ITEMS:
· · · · · · ·

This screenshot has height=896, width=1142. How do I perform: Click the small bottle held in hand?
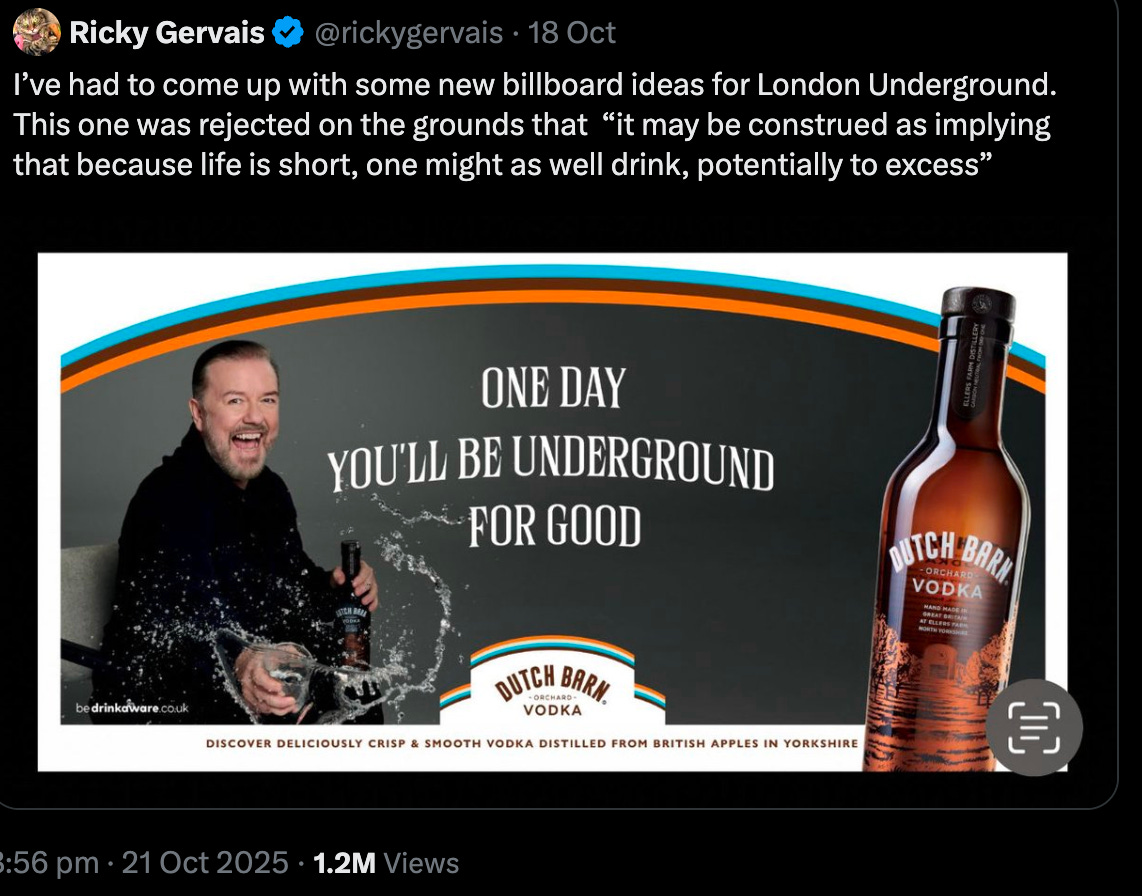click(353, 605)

· · · · · · ·

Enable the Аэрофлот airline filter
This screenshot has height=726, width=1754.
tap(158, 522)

· · · · · · ·

Reproduce the lines from the line with "Enable the Аэрофлот airline filter" up to and including the line with "tap(158, 522)", exactly as they appear.

ANSWER TO THE PROBLEM:
Enable the Аэрофлот airline filter
This screenshot has height=726, width=1754.
tap(158, 522)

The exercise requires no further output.